À Sainte-Félicité, une dame parle au téléphone sur sa chaise avec vue sur le fleuve.  Je n’ose l’interrompre pour lui demander un bout de terrain. Je continue sans m’arrêter.

Dans un ancien magasin général de Petit-Matane transformé en dépanneur-musée,  plein d’objets ou emballages d’époque exposés. Sur une table, de vieux pots de crème glacée Sealtest qui me rappellent ma grand-mère. Ça me fait sourire. Plein d’images remontent le cours de ma mémoire.

Direction Cap-Chat, à quelques kilomètres de l’arrivée, au milieu de la dernière grosse pente, des gens, à l’entrée du chemin menant à leur maison, me souhaitent bonne route en me rappelant la chance d’avoir une aussi belle journée pour pédaler. Je n’ai pas porté attention à leurs visages, je ne pourrais jamais les reconnaître.

Ni ces gens sans visage se promenant sur la grève, avec leur bébé, leur chien, leur amour… ou seuls. Dans la tête de ces êtres, comment les choses vont-elles?

***

À ma droite, je ne voyais même plus le fleuve. Il se confondait avec le ciel, avec la brume. Par la fenêtre du premier des autobus qui devaient me ramener vers Montréal, je voyais défiler dans un flou romanesque le paysage que j’avais d’abord vu à ma gauche, au moins cinq fois plus lentement. C’était un autre mouvement. Comme si ce n’était cette fois que de l’autre côté de la fenêtre que les choses bougeaient. Comme si moi j’étais immobile, alors que quelques jours auparavant je traversais les mêmes lieux, en sens inverse, à grands coups de pédales.  Mais je n’étais pas immobile.

Ce jour-là, en dix heures et demie de voyage, le temps a changé mille fois. Brouillard épais en Gaspésie, soleil radieux à Rimouski, grosse pluie à Québec…

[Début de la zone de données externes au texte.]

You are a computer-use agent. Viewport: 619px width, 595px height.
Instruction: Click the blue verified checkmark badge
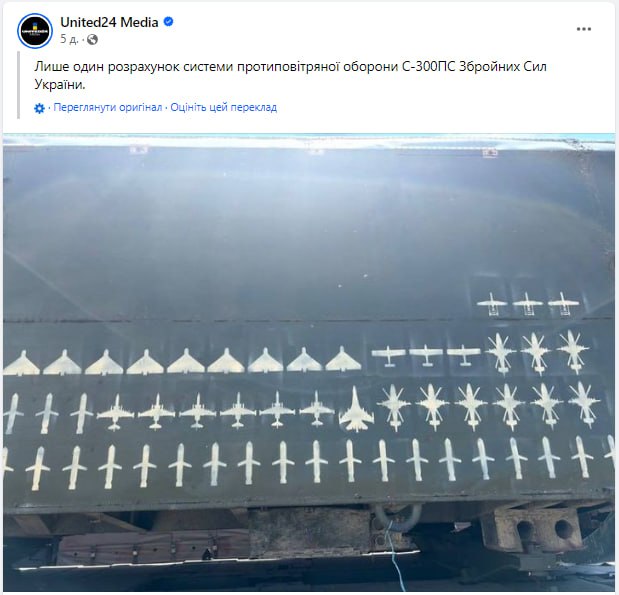(169, 22)
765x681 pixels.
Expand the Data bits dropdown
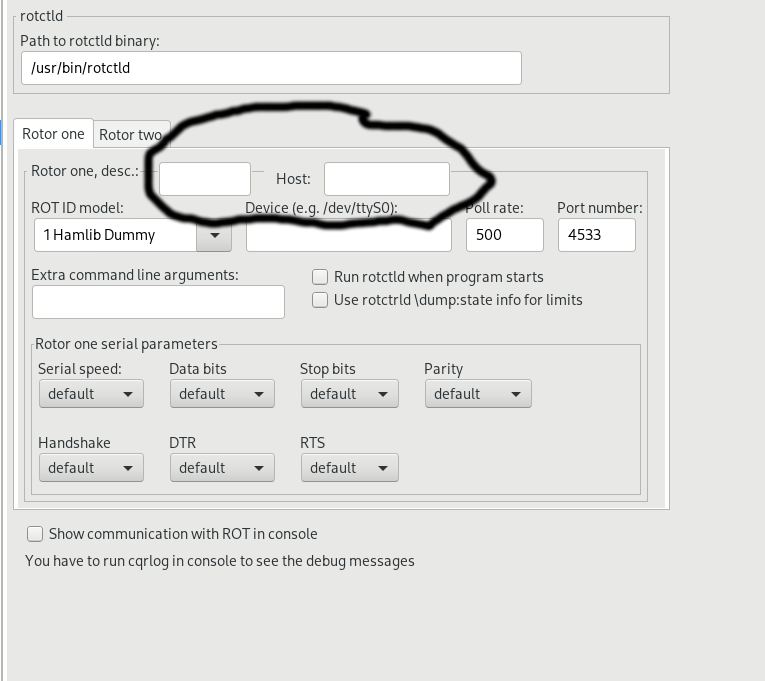tap(222, 394)
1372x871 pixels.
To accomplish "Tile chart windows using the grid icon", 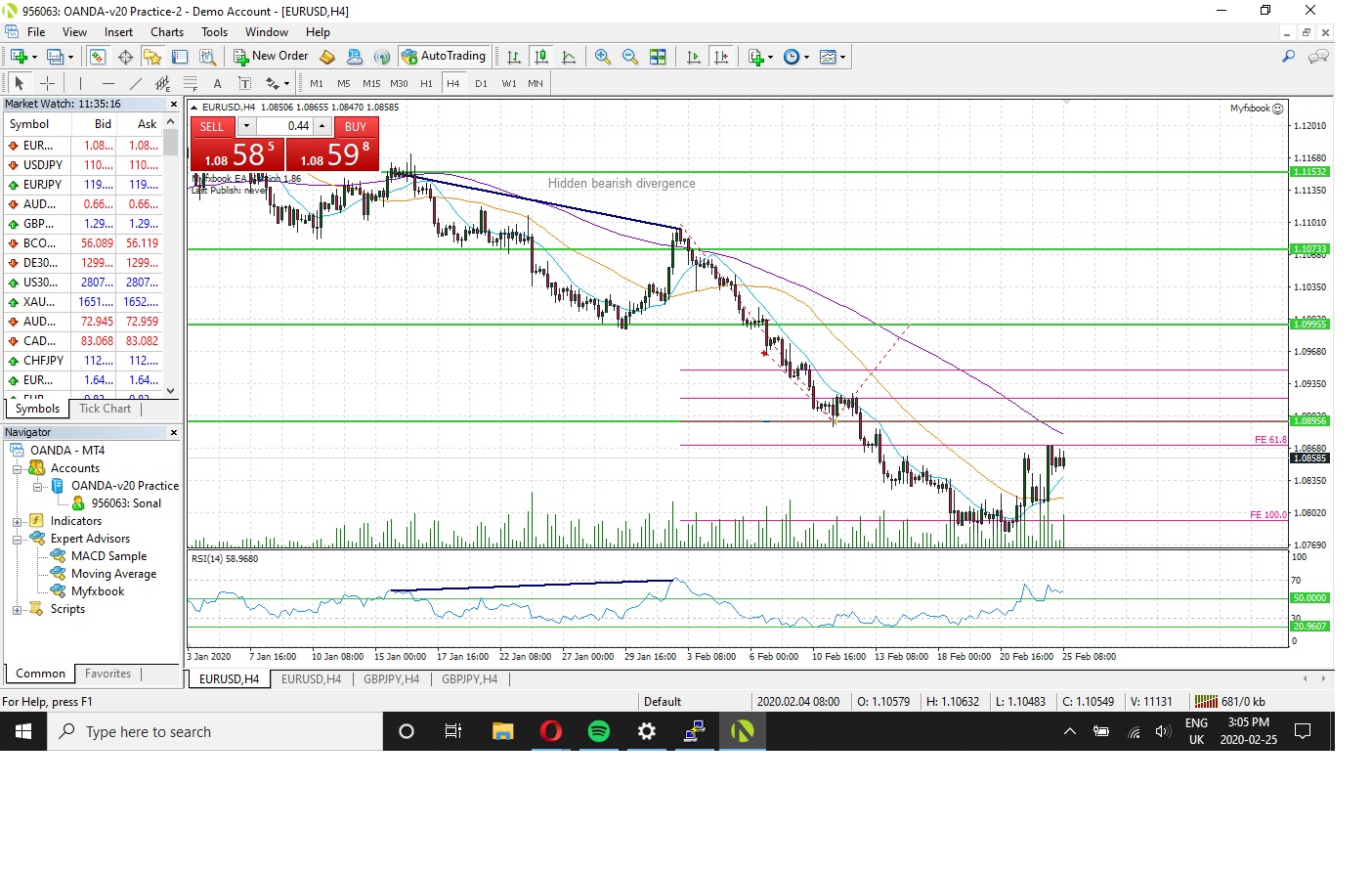I will pyautogui.click(x=658, y=57).
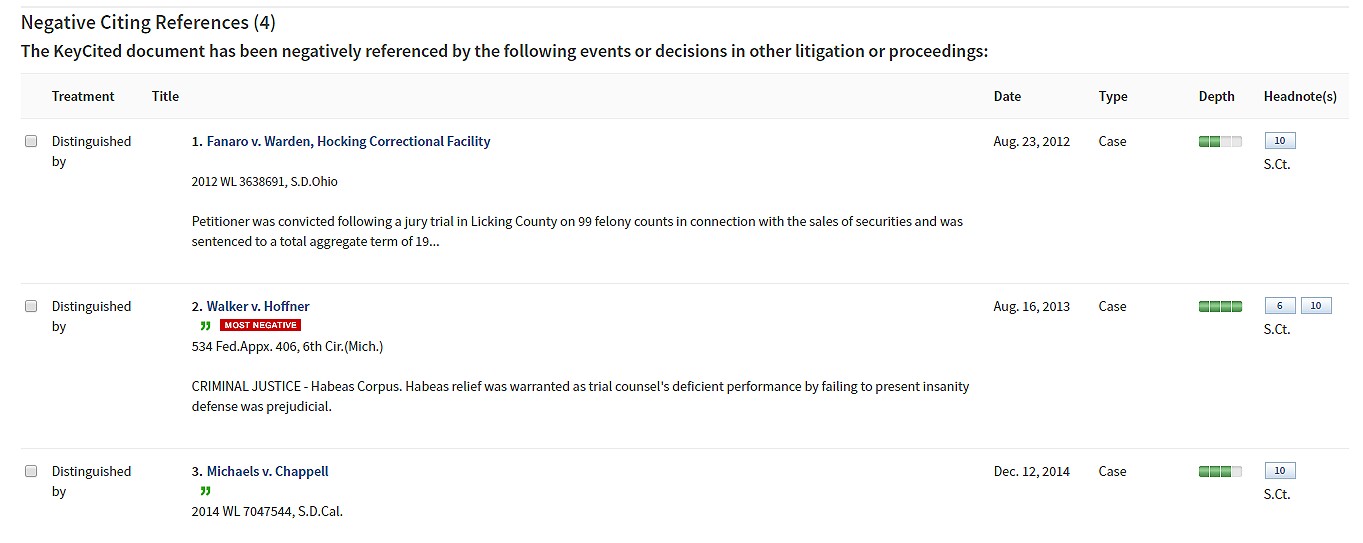Open headnote 10 for Walker v. Hoffner
The width and height of the screenshot is (1363, 543).
[1316, 306]
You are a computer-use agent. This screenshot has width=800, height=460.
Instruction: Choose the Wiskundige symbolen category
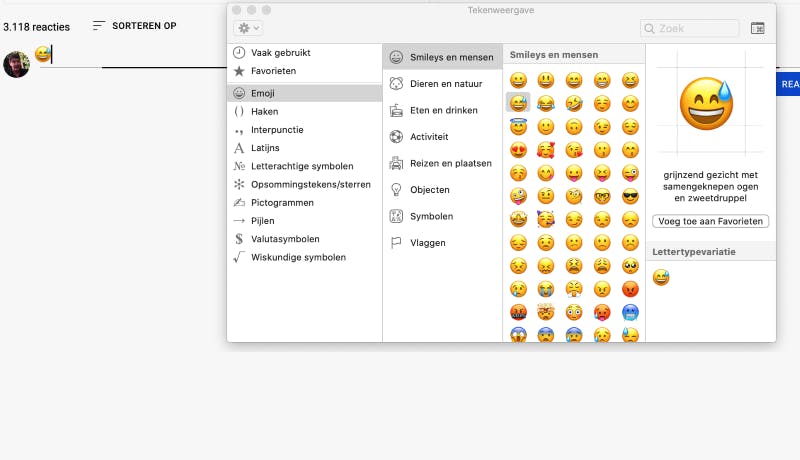click(298, 257)
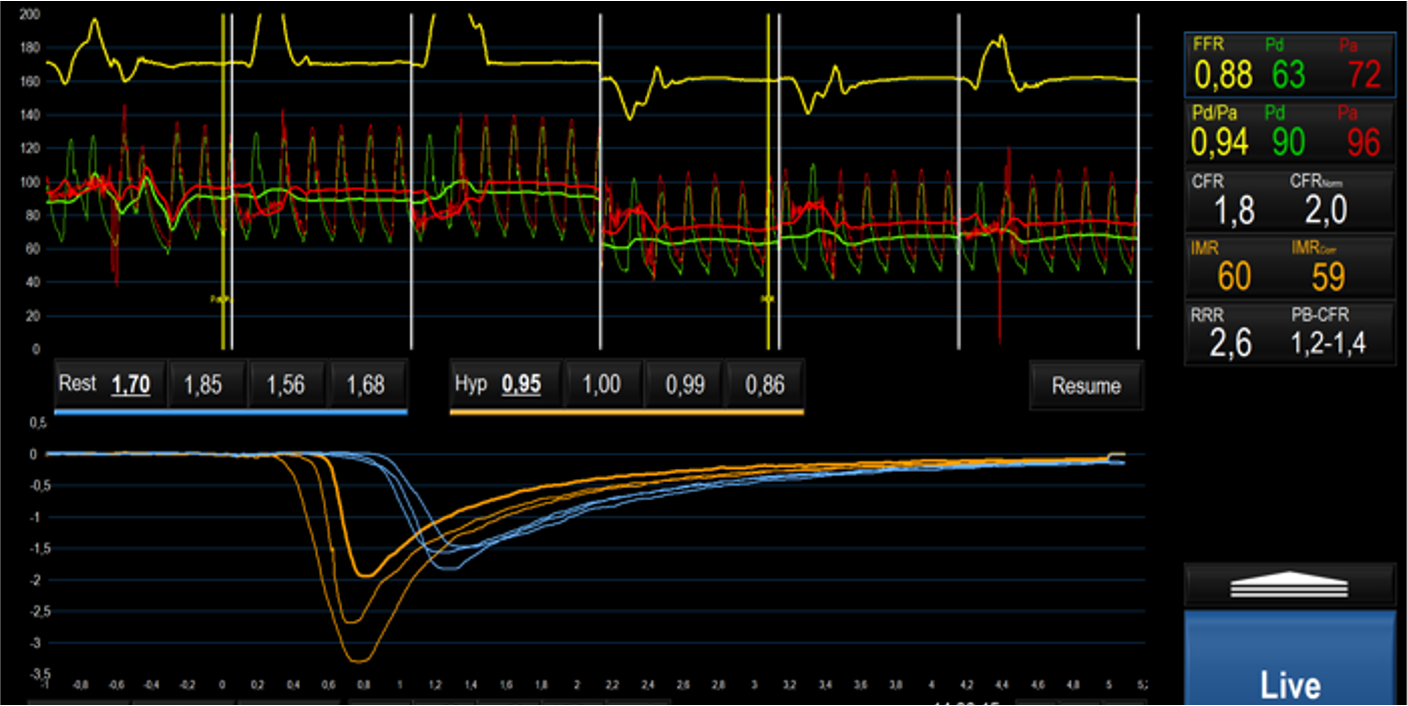Choose Rest measurement 1,68
This screenshot has height=706, width=1408.
point(367,385)
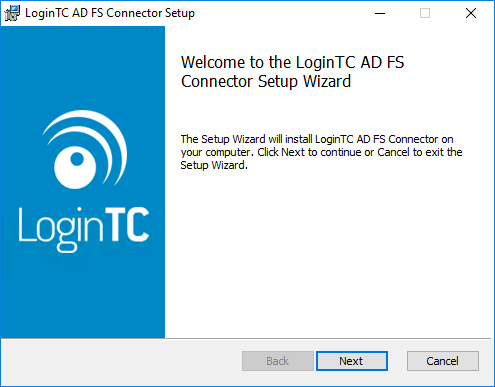495x387 pixels.
Task: Minimize the setup window
Action: [x=380, y=13]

Tout bouge. Pas seulement le temps et les nuages, mais aussi le moindre brin d’herbe, les girouettes des maisons, les éoliennes de Cap-Chat, nos cheveux dans le vent, nos mains sur le guidon, nos yeux par la fenêtre, la vache qui broute dans le champ, le fleuve remué par la moindre brise, un plancher de bois qui craque, la terre qui tourne sur elle-même sans souvent qu’on s’en aperçoive autrement que par le jour et la nuit, notre nez qui respire, nos poumons qui se gonflent, la peau qui vieillit, un vêtement qui s’use, une lumière qui perd de la force, et nous-mêmes, bien sûr, nous bougeons, nous bougeons dans notre tête, et même s’il s’agit là d’un mouvement abstrait, subtil ou invisible, le mouvement est là, des choses entrent en nous par les yeux, le nez, les oreilles, la bouche et la peau, les sens sont activés, la pensée est en marche, le cœur bat, l’imagination s’active, des souvenirs revivent, des luttes intérieures naissent parfois, on entreprend de grandes quêtes… Même la tranquillité n’est pas statique, elle bouge doucement…

Tout bouge. Parfois le mouvement est si lent, si imperceptible qu’on le confond avec l’immobilité. C’est de ça peut-être que naissent les grands élans.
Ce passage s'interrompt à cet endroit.